What is the size limit other than a tweet? Can it be expanded to articles? Also why? If twitter is down then I don't have the transaction id to look up the content.
Just use the memo.cash protocol and put it on the bitcoin cash blockchain for a fraction of the price (you just pay the BCH transaction fee). You're limited on the message size but the May 15 blockchain upgrade will increase the OP_RETURN limit and put the limit slightly higher than twitter's.
Recording something that someone puts on a public 3rd party doesn't seem like harassment. But maybe I'm missing something. How would the harassment work?
The ability to store arbitrary data on these widely replicated blockchains raises some serious legal questions. What if someone puts illegal information on the blockchain (e.g. nuclear secrets, child porn)?
Even if some level of mens rea is required convictions, that is usually set at "reckless" (meaning that you were aware of the risk but acted anyway). Once there's a high-profile child-porn-on-the-blockchain case, it would be very hard to argue that you weren't at least aware of the risk that such information might be there. Even if the mens rea requirement is "knowing", that will still be a problem, as bitcoin miners and other savvy cryptocurrency actors would have a hard time claiming ignorance of the immutable nature of the blockchain.

Instructions
1. In the discussion of storing data on blockchains, what does the May 15 upgrade increase?
2. Continue the discussion of storing data on blockchains, starting after its last sentence.

Recorded data
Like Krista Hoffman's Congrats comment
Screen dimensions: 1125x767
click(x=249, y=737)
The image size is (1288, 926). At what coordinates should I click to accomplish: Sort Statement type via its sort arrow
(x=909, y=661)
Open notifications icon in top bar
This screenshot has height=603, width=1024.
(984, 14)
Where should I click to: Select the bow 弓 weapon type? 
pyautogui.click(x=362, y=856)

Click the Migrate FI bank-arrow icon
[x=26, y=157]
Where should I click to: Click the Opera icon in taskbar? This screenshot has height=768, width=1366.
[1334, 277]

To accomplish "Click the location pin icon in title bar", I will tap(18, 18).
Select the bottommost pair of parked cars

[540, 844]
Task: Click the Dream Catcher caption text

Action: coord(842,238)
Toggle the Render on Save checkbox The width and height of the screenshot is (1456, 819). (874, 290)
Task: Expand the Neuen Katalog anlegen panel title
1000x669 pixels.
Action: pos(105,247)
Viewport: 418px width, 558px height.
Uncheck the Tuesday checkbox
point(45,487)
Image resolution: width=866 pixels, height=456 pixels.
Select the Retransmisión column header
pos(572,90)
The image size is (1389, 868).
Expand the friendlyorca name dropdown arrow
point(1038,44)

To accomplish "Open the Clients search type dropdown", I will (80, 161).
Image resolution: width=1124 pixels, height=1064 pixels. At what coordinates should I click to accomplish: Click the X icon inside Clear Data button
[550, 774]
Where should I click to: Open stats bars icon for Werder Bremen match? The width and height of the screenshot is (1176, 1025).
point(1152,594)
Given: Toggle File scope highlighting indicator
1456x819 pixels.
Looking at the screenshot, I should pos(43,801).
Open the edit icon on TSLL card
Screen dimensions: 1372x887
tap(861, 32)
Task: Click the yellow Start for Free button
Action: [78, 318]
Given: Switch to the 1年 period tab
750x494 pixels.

Results for each task
1. The OP_RETURN limit, raising it slightly above Twitter's message size.

2.
Interesting question. For Bitcoin it would be difficult because of the small amount of data (except for maybe 09 F9 11 02 9D 74 E3 5B D8 41 56 C5 63 56 88 C0), but what about i2p, IPFS, etc?
There is a cost, but larger pieces of data can be broken into chunks and stored on the blockchain. Some types of data are considered breaking the law to possess it, regardless of whether it was intentional or how it was acquired.
Can data broken up like that can be said to be in your possession if it is never recombined? What if you don't know how to recombine it but a prosecutor does? What if it is known to be recombinable but no one knows how to recombine it?
Most blockchain people I talk to are worryingly dismissive of this as a potential issue, including lawyers.
Those questions are very thought-provoking, and here are a few more:
* What if someone with access to your house/bag/coat slips in a Micro SD card with an illegal file on it?
* What if you download a large video file as a torrent and it contains an illegal file embedded steganographically within it?
* What if your computer is storing a large, possibly random-looking, file, and someone can produce a "one time pad" which, when XORed with that file, produces an illegal file?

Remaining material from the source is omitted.